[Exercise aim] In the records below, find the line that contains "How do I perform: Switch" and the line that contains "You are a computer-use agent. Screen". Set down exactly those lines and every line between them, and nothing more.

[Data records]

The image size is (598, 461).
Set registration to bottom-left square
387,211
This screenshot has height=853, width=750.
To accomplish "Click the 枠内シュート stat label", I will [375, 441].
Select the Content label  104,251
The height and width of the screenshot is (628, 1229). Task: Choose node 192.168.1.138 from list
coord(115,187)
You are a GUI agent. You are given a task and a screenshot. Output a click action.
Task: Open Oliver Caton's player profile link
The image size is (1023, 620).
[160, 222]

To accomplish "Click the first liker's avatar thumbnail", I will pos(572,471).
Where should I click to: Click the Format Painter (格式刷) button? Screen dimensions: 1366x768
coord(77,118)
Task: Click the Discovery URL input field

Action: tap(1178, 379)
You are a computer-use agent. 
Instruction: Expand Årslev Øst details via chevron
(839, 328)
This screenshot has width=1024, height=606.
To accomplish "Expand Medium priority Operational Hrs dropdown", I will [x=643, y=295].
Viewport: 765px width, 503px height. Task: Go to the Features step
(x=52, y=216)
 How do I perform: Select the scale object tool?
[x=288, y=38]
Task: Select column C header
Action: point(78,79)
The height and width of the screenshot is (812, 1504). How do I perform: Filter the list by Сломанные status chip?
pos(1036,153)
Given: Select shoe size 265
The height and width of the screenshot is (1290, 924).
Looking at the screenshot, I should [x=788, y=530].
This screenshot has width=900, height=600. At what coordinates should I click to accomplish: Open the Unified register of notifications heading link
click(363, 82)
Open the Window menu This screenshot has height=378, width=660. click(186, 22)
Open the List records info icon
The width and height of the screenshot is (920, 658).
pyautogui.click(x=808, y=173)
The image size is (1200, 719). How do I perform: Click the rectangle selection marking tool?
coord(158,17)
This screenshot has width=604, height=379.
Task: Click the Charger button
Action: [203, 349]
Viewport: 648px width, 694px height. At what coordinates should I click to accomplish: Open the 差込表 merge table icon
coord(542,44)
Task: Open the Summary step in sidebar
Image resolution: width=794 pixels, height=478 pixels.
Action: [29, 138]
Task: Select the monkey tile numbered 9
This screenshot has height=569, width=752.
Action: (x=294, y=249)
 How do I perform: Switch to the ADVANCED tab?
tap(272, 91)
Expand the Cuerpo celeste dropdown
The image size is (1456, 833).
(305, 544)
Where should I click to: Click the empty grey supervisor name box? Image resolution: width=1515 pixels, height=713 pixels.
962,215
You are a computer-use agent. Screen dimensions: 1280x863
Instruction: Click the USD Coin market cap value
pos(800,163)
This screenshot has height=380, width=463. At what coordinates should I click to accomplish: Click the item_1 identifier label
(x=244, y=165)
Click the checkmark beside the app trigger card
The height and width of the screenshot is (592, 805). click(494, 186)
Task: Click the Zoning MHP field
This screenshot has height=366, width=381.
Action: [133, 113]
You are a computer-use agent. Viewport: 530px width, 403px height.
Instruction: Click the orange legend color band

[Written response]
 How do I perform: Switch to the ADVANCED tab?
tap(272, 91)
Expand the Cuerpo celeste dropdown
The image size is (1456, 833).
(305, 544)
Where should I click to: Click the empty grey supervisor name box? Image resolution: width=1515 pixels, height=713 pixels.
962,215
You are a computer-use agent. Screen dimensions: 1280x863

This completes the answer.